Item position entries:
(begin)

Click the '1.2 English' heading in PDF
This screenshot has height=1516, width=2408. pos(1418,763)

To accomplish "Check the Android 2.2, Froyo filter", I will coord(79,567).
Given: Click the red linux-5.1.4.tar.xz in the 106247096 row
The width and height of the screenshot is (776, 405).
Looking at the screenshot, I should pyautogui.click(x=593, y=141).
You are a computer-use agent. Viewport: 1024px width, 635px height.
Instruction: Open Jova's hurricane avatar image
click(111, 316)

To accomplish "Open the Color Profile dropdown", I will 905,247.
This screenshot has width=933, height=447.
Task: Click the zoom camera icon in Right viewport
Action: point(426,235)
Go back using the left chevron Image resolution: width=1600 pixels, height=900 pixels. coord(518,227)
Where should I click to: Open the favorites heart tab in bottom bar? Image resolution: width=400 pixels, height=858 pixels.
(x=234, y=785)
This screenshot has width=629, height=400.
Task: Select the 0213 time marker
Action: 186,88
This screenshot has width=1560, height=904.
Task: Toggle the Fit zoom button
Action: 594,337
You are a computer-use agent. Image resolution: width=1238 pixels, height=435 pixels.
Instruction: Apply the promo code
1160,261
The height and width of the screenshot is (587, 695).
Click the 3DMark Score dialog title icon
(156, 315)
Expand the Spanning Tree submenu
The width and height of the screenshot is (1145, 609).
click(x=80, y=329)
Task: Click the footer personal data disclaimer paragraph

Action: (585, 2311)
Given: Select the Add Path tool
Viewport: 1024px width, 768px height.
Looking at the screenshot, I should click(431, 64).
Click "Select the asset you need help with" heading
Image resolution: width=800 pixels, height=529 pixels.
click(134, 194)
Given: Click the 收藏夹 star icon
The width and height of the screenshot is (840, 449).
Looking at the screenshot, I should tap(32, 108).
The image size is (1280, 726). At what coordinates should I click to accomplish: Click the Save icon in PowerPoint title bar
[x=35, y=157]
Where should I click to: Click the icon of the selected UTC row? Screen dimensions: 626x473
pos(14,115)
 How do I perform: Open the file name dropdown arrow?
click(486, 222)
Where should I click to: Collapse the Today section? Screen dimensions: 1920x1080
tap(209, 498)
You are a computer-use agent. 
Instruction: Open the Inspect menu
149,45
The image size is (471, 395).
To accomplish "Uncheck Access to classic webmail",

(end)

• Aim of the exercise
Reproduce word for word the part of the data that opens with the line containing "You are a computer-use agent. Viewport: 1024px" and closes with the line containing "Go back using", including both of those lines.

• Exercise response
You are a computer-use agent. Viewport: 1024px width, 635px height.
Instruction: Open Jova's hurricane avatar image
click(111, 316)

To accomplish "Open the Color Profile dropdown", I will 905,247.
This screenshot has width=933, height=447.
Task: Click the zoom camera icon in Right viewport
Action: point(426,235)
Go back using the left chevron Image resolution: width=1600 pixels, height=900 pixels. coord(518,227)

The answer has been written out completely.